Genesis 2:7
the LORD God formed man out of the clay of the ground and blew into his nostrils the breath of life, and so man became a living being.
At conception two living, material cells combine into one living, material cell. No new matter, nor new life was added, but a new creature has been made. At the moment of conception, the matter and the life in the two parent cells reduces to a single living cell. Therefore, begetting is effectively a reduction of two matters & two life's into one collection of matter with one life. Paradoxically it's this reduction that expands the population.
(1 + 1 = 1)
If we trace back the life of any individual we will see there is an unbroken continuum of reductions of life expanding through all of their ancestors, eventually collapsing back to some single origin somewhere back in time. There cannot be a break in the continuum, because the absence of life is death, and we are not dead organisms. That life is the same life all the time. There is no "new" life added, nor made, nor destroyed: there are just new individual organisms being animated by it.
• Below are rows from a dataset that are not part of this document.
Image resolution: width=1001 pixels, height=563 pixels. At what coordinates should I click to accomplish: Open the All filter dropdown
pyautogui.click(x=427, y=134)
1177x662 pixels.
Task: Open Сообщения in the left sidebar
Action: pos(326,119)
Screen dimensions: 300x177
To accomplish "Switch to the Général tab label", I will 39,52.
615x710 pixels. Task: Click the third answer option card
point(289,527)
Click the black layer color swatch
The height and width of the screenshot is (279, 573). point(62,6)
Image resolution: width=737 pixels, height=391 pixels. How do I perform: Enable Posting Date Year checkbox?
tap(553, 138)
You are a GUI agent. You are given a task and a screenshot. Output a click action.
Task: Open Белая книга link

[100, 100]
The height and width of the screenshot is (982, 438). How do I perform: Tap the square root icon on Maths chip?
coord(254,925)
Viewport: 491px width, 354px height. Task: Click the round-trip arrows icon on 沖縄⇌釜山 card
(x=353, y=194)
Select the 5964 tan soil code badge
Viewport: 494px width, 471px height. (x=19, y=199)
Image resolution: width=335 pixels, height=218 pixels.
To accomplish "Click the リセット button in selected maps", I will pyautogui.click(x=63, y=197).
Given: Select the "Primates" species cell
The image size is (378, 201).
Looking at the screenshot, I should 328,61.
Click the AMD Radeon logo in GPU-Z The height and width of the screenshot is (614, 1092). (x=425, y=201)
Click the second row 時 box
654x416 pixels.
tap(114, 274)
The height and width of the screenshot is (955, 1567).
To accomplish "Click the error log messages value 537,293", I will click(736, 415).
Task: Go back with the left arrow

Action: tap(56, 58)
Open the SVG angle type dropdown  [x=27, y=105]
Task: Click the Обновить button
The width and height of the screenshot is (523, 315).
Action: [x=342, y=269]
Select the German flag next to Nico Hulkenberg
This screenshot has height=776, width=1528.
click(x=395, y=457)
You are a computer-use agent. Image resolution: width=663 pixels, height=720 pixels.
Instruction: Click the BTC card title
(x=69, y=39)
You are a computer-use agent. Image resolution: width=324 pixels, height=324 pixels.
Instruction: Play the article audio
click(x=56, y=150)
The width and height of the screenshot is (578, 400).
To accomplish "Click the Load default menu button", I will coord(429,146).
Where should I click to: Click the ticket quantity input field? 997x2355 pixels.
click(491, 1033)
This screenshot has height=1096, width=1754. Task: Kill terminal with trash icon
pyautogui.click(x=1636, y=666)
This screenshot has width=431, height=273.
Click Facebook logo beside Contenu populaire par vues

The life that animates yours and my flesh is the same life that animated our parents flesh, that also animates all human beings, has animated all humans throughout history, and will continue to animate all humans until the end. Your life is my life, is everyone's life, always. Human life is one. The word soul is what use to refer to the life within an individual. My soul is distinct from yours in that it animates my flesh, but it is the same life (human nature) in both of us.
Since we share life, our basic natures are the same - fallen. At our origin, our first parents acted against in pride against truth and in so doing, corrupted the human nature. That trait has is begotten too.
That's why God came to us in flesh - to renew our life and give us a way to escape the corruption of our nature which leads to death. His incarnation created a new life stream without corruption, and his actions in the flesh paid the price of redemption for the rest of us. He offers us this new life through faith and baptism, and nurtures, grows and maintains it with the sacraments.
Just as the reproductive act is the physical manner of begetting a living human organism with a fallen human soul, so baptism is the physical act that begets God's nature in us making us sharers in Christ's new life. Just as food and water are needed for sustenance and growth of the physical organism, so the physical sacraments are needed for sustenance and growth of Christ's life within us.
Matthew 25:40
Amen, I say to you, whatever you did for one of these least brothers of mine, you did for me.